El testimonio de los mismos jóvenes que participaron en el CB, nos ayuda a tener una idea clara, de cuan esperada es esta fiesta del MJS en Bolivia.

 

Para Diego Espinoza, encargado pastoral del colegio Don Bosco de Cochabamba, fue una bella experiencia festiva donde varios jóvenes hablan el mismo idioma y comparten la misma espiritualidad. “En este encuentro los jóvenes salesianos pudieron darse cuenta que la santidad está al acceso de cada uno de ellos. Fue muy grato ver como paulatinamente cambiaron de chip al respecto”.

 

Reina Lía Machaca, joven integrante de la obra de Escoma en La Paz, nos comparte que existieron dentro del evento hermosos detalles que magnificaron las actividades programadas, sin duda fue una buena apuesta en esta versión del CB.  “Ha sido una experiencia muy hermosa en la que he podido adquirir conocimientos y ahora mi misión es transmitirlo a los jóvenes de las comunidades de Escoma.

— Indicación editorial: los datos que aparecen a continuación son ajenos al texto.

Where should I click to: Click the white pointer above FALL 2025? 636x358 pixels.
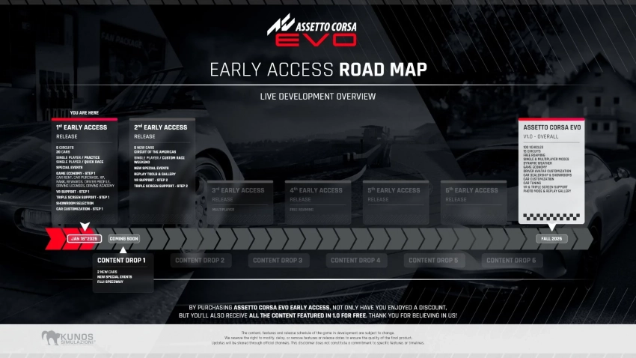point(552,226)
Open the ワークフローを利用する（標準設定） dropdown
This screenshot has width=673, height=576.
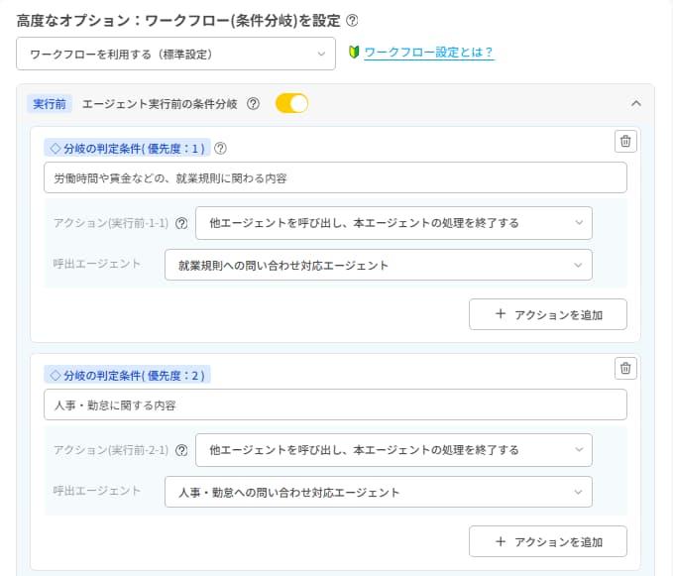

Para ser santos hay que ser alegre, enseñar la alegría a los niños y demostrar toda la alegría que uno tiene”.

 

Muchos jóvenes pensaron que el Campo Bosco culminó con la clausura pero P. Iván, les dio una nueva misión, vivir el post Campo Bosco. “Queda poder realizar y concretar todo lo que han recibido en las catequesis, que este lema de la santidad del cual hemos meditado en estos días sea de verdad un motivo de vida para ellos, que se comprometan a ser santos en su vida diaria”, declaró el Delegado Inspectorial de Pastoral Juvenil. El post Campo Bosco es una invitación a vivir la santidad en la vida diaria y en los espacios donde estén.

 

Un evento de estas características requiere un gran despliegue logístico y allí estuvieron religiosos, religiosas y un ejército de laicos voluntarios comprometidos con la espiritualidad juvenil salesiana. Una de ellas, Pamela Huanca nos comparte: “Padre Iván me ha dado la oportunidad de renovar mi carisma salesiano ayudando como voluntaria; fue una tarea cansadora pero mi espiritualidad está renovada. Confío en Dios y en lo que voy a hacer de aquí en adelante para apoyar al MJS desde donde esté”.

 

“Agradezco a todos quienes han podido ayudar y coadyuvar en el éxito de este Campo Bosco. Que Dios bendiga a todos aquellos que tienen el afán tan hermoso de regalar vida a los jóvenes”, acotó el P. Iván.